Холодной влажной рукой Бурлак стал нащупывать пульс и тут же почувствовал толчок у горла: «Пошло, заработало». А сердце зачастило, затараторило, наращивая и наращивая темп, и вдруг — опять провал, и через четыре удара снова страшная пауза. И посыпались звенышки из, казалось бы, неразрывной цепи сердцебиения, повторяясь сперва через три, потом через два и, наконец, через один удар. «Сбесилось, что ли?» — неприязненно подумал Бурлак о своем сердце, досадуя на то, что вечер испорчен. Он не хотел слушать, а слушал сумасшедший галоп своего сорвавшегося с привязи сердца, и чем внимательнее вслушивался, тем чаще становились перебои. Тогда Бурлак резко поднялся, и сразу стал неслышным сердечный перестук.
— Фу-ух! Только этого не хватало… — пробормотал он, стирая липкую влагу со лба.
Прошло несколько дней, и новый приступ опять застиг Бурлака врасплох. Он сидел в трестовском кабинете за своим столом, вертел в руках шариковую ручку, обдумывая, какую начертать резолюцию на докладной, как вдруг почувствовал толчок под горлом, и… все повторилось. Бешеный галоп сердца. Все учащающиеся перебои. Страх, захватывающий дух. Бурлак швырнул ручку на стол, вскочил и заходил по кабинету, и уже не слышал это треклятое «та-та…».

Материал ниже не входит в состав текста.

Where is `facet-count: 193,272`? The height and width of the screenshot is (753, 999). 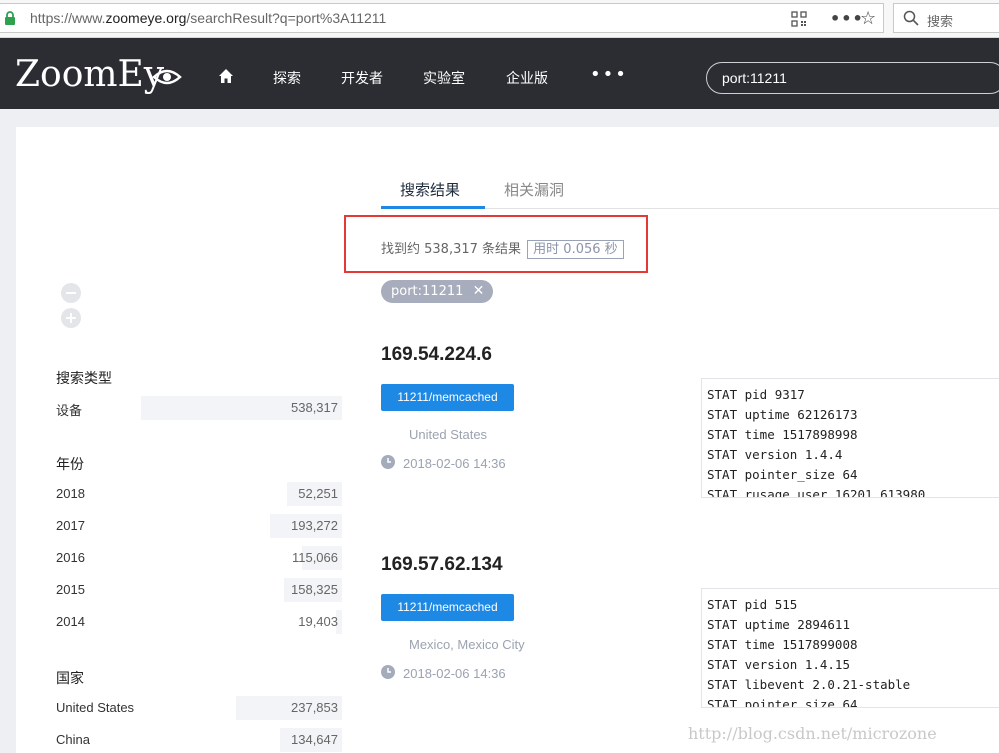
facet-count: 193,272 is located at coordinates (314, 526).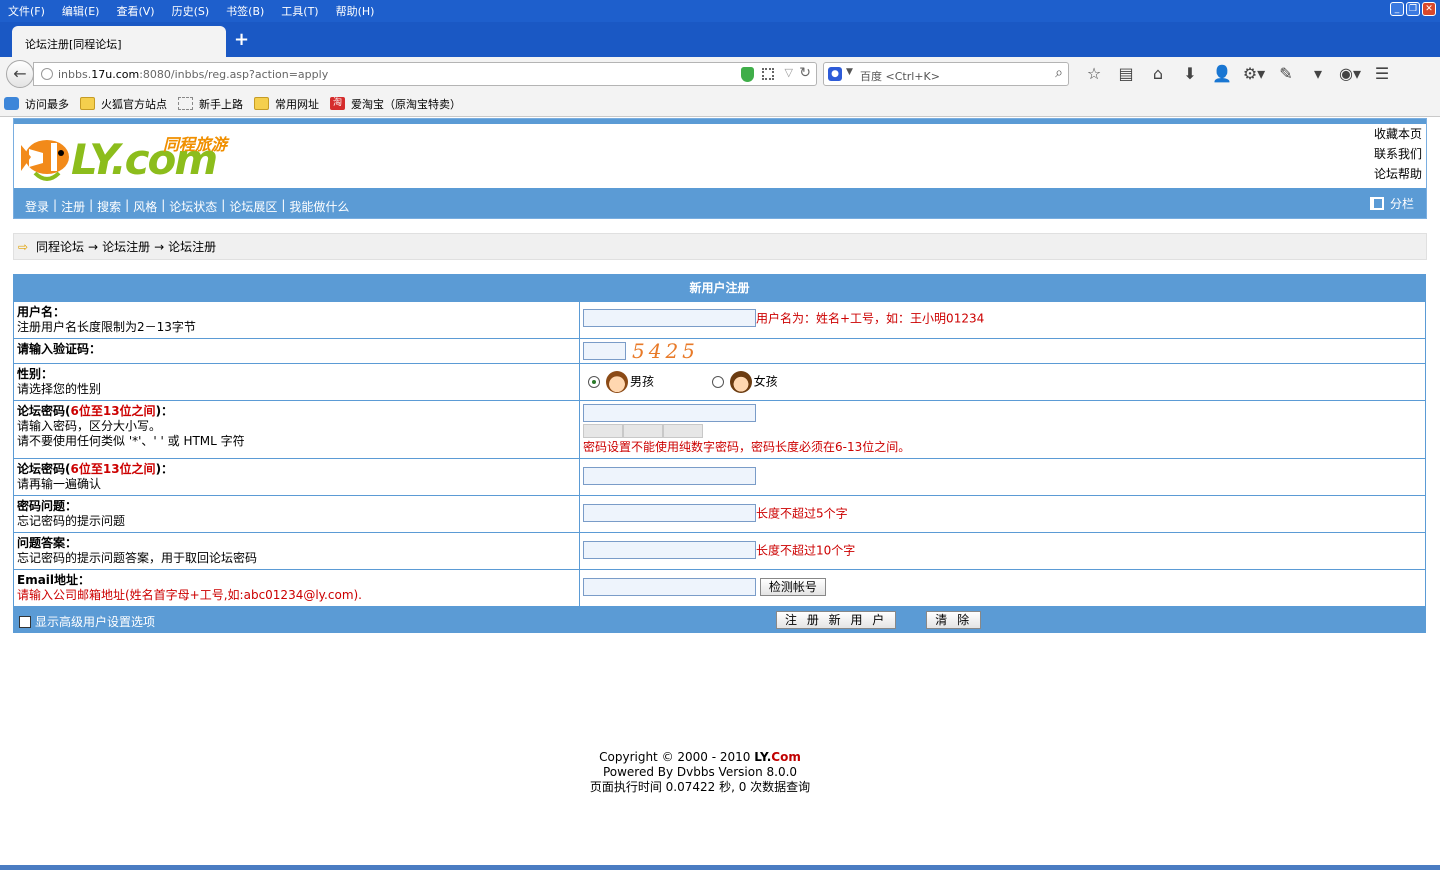 The image size is (1440, 870). I want to click on clear-button: 清 除, so click(954, 620).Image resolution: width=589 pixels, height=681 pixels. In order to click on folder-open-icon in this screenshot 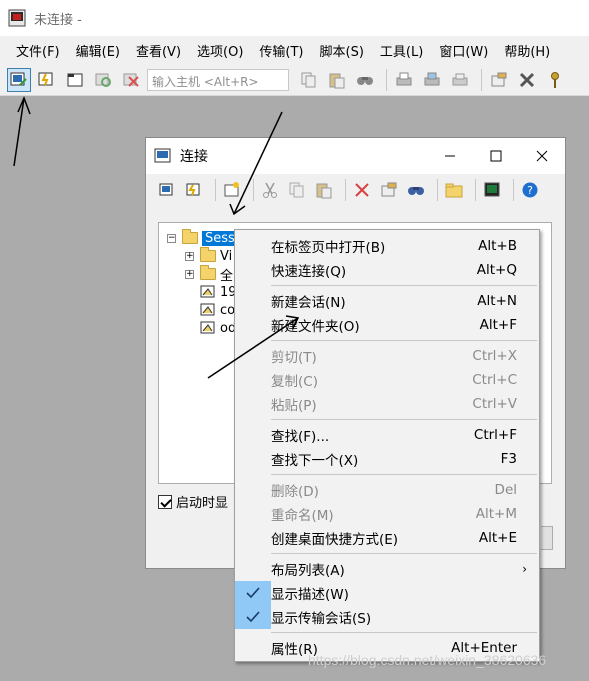, I will do `click(190, 236)`.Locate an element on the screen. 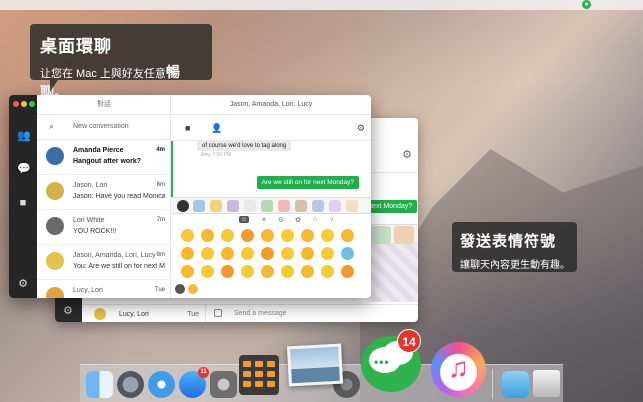  emoji-shock-icon is located at coordinates (228, 272). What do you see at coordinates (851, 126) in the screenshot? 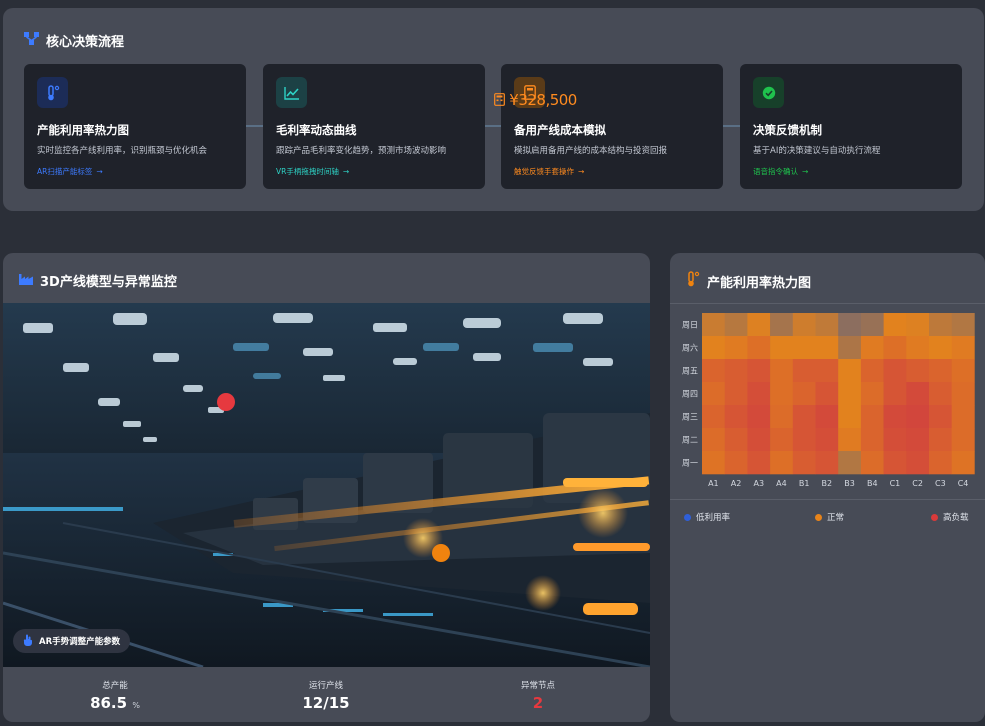
I see `flow-card-decision-feedback: 决策反馈机制 基于AI的决策建议与自动执行流程 语音指令确认 →` at bounding box center [851, 126].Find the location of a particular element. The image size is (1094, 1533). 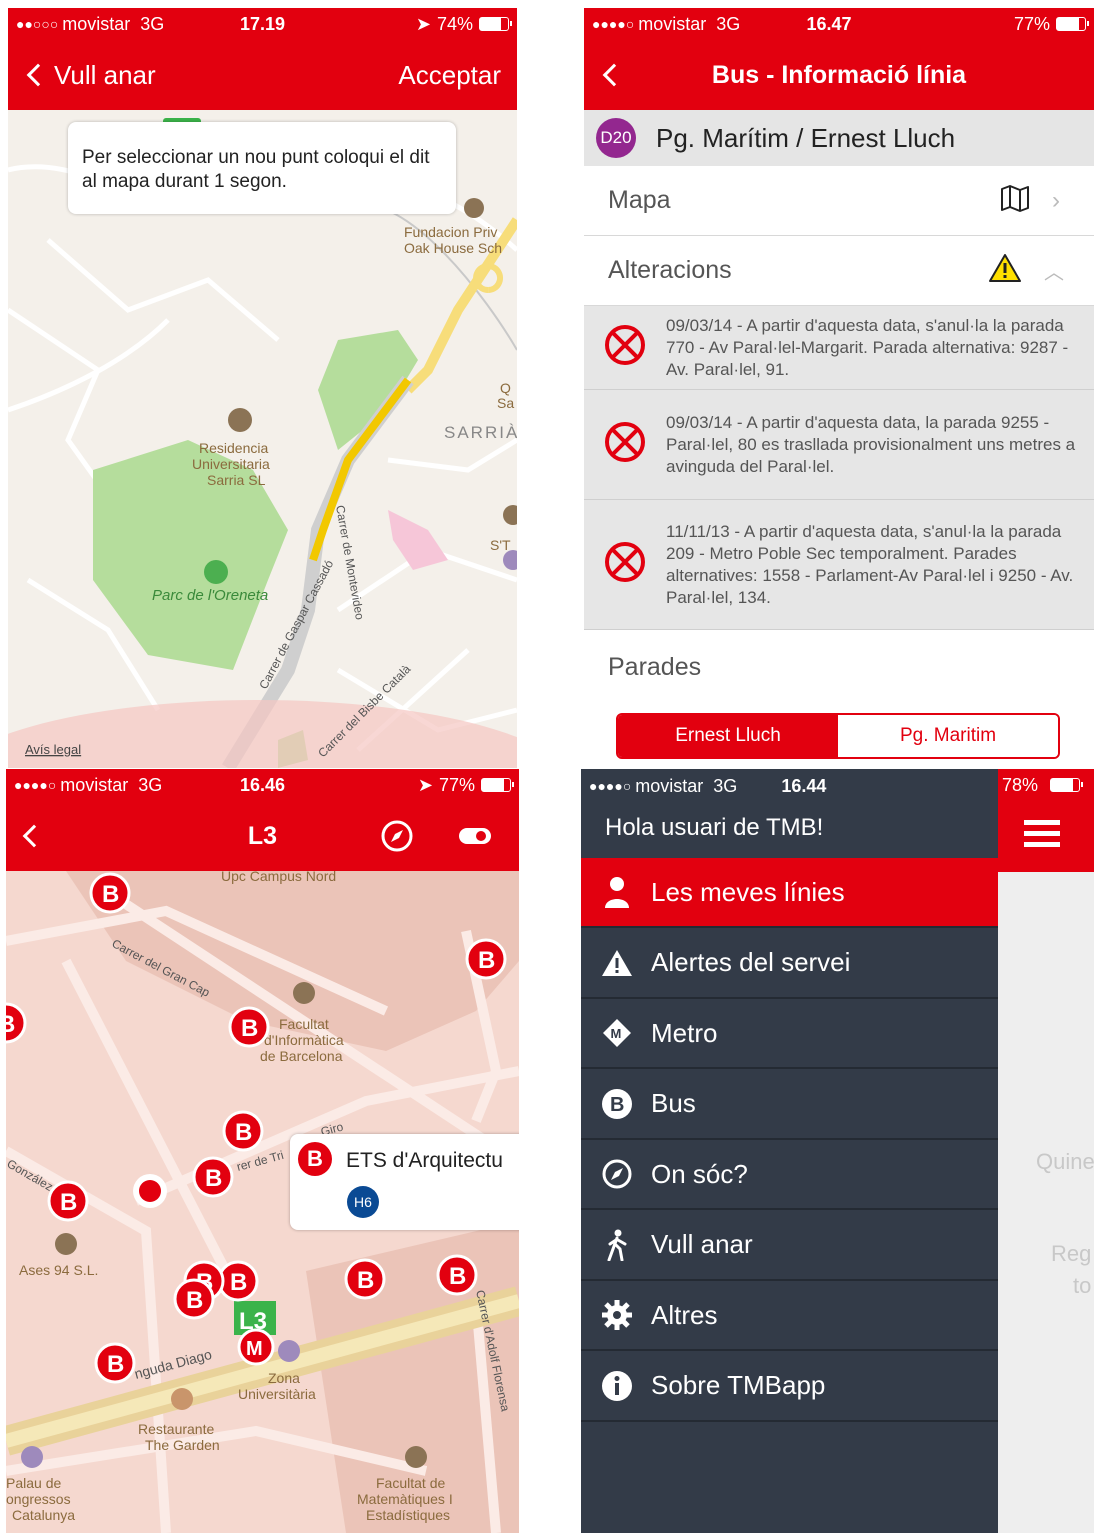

— Та-ак! — ожесточенно выговорил он сквозь зубы, вышагивая по ковру, как по плацу на смотре. — Это что же, всерьез?
До сих пор он был здоровым человеком. Ел и пил, что хотел и сколько хотел. Ни ограничений, ни воздержаний. Многолетнее пребывание на Севере закалило тело. Если и прилипали иногда кашель или насморк, Бурлак отбивался от них дедовским способом: жаркой баней да стаканом водки на ночь. На случай, если это не помогало, у Марфы имелся богатый арсенал испытанных средств. Она и сейчас придумала бы, как вытащить, вырвать его из беды…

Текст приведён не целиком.